• **Aim of the exercise**: Retype the lines of the material below, starting at the line that contains "Click the red" and ending at the line that contains "will tap(195, 93).", both included.
"""
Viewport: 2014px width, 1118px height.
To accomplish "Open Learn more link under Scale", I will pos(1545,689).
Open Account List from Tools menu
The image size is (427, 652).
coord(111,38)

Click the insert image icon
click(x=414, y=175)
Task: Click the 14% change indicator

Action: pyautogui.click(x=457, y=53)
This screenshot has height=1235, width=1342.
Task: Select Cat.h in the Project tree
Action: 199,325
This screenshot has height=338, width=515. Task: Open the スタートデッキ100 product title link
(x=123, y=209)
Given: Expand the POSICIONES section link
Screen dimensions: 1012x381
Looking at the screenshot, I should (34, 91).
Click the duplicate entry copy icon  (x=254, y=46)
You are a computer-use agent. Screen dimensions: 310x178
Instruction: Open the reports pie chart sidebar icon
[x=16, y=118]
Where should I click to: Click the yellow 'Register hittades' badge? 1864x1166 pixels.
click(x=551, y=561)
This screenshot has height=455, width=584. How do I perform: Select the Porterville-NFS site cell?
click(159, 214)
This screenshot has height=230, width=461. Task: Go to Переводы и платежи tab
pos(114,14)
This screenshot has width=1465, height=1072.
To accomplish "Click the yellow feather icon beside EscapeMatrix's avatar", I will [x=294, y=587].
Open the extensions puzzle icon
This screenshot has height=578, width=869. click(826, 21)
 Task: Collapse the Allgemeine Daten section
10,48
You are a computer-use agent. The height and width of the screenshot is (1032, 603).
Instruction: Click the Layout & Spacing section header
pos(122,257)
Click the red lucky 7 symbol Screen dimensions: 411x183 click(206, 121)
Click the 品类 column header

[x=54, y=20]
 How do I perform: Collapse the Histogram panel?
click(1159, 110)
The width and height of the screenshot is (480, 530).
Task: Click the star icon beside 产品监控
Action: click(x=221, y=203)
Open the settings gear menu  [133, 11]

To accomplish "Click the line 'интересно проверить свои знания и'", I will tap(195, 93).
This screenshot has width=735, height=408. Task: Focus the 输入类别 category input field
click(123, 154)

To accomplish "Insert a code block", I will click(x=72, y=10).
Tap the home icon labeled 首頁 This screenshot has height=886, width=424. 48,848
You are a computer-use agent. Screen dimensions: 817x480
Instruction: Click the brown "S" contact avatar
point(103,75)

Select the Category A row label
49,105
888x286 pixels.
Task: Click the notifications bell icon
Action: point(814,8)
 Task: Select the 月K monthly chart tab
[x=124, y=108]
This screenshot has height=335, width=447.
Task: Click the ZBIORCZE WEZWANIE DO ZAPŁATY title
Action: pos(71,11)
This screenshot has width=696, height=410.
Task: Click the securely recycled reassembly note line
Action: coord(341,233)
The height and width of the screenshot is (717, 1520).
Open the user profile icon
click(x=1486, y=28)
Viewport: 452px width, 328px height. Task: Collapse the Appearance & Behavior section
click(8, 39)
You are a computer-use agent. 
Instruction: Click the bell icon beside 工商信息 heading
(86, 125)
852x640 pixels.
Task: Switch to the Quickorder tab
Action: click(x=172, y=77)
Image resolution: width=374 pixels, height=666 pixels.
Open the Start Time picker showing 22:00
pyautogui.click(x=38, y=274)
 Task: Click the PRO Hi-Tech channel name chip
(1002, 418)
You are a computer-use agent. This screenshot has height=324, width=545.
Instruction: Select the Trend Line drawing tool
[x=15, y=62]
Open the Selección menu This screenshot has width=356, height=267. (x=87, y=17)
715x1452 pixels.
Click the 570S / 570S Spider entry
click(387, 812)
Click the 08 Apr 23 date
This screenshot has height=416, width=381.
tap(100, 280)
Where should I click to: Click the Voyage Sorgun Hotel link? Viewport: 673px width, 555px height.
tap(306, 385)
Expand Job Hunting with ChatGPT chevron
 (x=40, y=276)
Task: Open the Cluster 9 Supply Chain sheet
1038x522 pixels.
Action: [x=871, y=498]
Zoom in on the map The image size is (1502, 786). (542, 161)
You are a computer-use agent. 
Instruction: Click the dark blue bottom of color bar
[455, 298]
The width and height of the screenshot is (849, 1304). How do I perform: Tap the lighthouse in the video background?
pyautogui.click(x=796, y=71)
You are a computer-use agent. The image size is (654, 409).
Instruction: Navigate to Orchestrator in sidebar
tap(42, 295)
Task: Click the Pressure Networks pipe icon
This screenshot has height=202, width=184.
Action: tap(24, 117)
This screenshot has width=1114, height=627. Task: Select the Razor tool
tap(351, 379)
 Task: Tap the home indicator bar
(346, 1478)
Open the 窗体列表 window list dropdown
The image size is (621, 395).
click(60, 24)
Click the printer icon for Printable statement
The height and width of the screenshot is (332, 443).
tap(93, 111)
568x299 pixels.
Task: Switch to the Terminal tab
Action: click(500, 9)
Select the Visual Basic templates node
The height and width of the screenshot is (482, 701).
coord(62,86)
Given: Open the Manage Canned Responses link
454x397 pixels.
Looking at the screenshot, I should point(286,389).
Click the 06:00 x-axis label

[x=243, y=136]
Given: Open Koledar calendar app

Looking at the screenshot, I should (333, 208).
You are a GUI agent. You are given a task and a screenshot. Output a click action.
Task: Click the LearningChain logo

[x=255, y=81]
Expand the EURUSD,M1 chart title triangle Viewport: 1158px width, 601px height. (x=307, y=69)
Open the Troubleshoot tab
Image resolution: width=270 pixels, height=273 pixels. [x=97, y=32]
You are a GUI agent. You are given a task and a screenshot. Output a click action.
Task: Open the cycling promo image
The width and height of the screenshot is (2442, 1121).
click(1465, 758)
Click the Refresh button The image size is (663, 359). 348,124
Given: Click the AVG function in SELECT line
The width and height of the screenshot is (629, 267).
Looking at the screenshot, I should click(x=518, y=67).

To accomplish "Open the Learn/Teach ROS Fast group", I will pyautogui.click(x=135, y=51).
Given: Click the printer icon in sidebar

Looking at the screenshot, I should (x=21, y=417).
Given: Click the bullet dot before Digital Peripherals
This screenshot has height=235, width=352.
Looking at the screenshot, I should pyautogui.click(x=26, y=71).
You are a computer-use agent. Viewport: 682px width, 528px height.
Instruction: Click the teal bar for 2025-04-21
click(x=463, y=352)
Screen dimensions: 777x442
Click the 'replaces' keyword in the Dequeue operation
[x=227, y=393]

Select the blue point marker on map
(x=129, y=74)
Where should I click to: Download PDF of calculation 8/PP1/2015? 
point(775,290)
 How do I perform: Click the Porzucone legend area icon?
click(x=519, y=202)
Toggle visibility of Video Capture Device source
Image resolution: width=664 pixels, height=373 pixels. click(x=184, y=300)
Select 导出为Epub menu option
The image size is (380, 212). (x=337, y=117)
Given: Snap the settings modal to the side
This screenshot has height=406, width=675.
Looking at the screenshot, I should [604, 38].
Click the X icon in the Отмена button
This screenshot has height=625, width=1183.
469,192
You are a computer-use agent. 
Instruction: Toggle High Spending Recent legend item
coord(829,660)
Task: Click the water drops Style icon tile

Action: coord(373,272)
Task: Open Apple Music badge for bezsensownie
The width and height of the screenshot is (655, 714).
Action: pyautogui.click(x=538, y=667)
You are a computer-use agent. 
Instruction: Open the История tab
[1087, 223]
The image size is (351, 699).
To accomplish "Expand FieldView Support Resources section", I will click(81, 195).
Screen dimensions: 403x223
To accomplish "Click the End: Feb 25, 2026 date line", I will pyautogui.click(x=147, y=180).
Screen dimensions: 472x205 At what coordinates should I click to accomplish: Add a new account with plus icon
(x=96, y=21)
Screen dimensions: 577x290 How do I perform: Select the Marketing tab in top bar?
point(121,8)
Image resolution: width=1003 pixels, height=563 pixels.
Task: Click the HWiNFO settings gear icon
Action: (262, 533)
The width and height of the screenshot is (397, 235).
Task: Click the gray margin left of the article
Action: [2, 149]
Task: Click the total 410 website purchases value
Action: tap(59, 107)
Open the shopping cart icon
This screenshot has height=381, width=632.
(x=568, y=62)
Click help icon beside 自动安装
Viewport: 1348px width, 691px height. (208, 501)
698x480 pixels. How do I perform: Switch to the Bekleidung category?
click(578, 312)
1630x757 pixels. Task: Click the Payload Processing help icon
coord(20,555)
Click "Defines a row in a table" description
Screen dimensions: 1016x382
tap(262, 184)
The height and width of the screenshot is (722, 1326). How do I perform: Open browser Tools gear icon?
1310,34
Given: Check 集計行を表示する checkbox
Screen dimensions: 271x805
"""
• **Task result**:
Click the red lucky 7 symbol Screen dimensions: 411x183 click(206, 121)
Click the 品类 column header

[x=54, y=20]
 How do I perform: Collapse the Histogram panel?
click(1159, 110)
The width and height of the screenshot is (480, 530).
Task: Click the star icon beside 产品监控
Action: click(x=221, y=203)
Open the settings gear menu  [133, 11]

To accomplish "Click the line 'интересно проверить свои знания и'", I will tap(195, 93).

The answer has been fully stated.